The wine is a light crisp wine with grapefruit and other citrus flavors that doesn’t linger and a finish that is slightly bitter. There are floral and herbal hints in the wine but one of the great things about this wine is that no single aspect of it is overwhelming.
One thing I keep forgetting to note in these little pieces is what sort of wine drinker is going to LIKE a particular wine. I would recommend this wine to people who usually drink chardonnay or sauvignon blanc but want something a little different. It isn’t super grassy and while there is, as noted, grapefruit, this isn’t too “in your face.” Nonetheless this wine will appeal to drinkers of New Zealand sauvingnon blancs as well as sauvignon blancs from other areas. It also is a good option for those of you who like unoaked chardonnays; this is aged in stainless steel and has some body to it. Do you like big oaky, creamy chardonnays and only these? This might not be your thing.
I suggest this for folks who like these two wines not because it is identical but because it is something of a change; this grape produces wine that is different from chards or sauvignon blancs. It is lighter and more flowery but it has body and various tastes to think about. Isn’t that one of the great things about good wine? Being able to stop and think about what you taste?

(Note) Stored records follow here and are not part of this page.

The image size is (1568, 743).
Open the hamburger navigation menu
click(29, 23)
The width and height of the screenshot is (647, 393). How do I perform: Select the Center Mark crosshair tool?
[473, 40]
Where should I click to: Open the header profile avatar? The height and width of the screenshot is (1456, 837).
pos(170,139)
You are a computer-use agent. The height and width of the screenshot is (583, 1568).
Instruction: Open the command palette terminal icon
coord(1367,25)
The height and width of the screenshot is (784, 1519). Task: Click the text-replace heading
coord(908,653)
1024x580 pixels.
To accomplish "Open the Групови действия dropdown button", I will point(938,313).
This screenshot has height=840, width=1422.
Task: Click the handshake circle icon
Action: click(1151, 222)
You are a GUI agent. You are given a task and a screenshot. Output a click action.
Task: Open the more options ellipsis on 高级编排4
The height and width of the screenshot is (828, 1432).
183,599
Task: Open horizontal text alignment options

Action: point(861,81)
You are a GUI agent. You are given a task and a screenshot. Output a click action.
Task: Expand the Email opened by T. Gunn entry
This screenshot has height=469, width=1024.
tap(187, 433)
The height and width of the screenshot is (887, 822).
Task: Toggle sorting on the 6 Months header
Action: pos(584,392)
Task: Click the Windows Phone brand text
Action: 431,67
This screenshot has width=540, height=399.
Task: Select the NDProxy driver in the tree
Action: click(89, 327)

We associate albarino with Spain and, to a lesser extent, Portugal. But ultimately the grapes origins go back to France. Monks brought the grape to Spain where it took root, literally and figuratively. The grape then basically vanished from France until Laurent Miguel decided to bring it home. I am not sure if Lagrasse, France is exactly home but close enough. Lagrasse is in actually at high altitude in Corbieres and also at Cazal Viel (both in Languedoc). This homecoming goes back to at least 2011.
Those of you who note wine labels will note the “Vin de France” on the label. The albarino grape isn’t approved in the area so the label cannot use any of the area’s AOC designations. In France AOCs (in Italy they are DOCs and AVAs in the USA etc.) correspond to a specific area but they also have to meet certain other requirements—the use of certain grapes for instance. The area may be large like a department which is similar to a US state or much smaller. The smaller the area covered by an AOC the higher the quality (generally speaking). One way to look at this is that Laurent Miguel is breaking with tradition to bring back an even older tradition.
Winemakers with a rebellious streak have gone outside the AOC/DOC restrictions successfully before in other countries. Italian “super Tuscans” spring to mind. Those wines are basically wines made in Tuscany that use nontraditional grapes.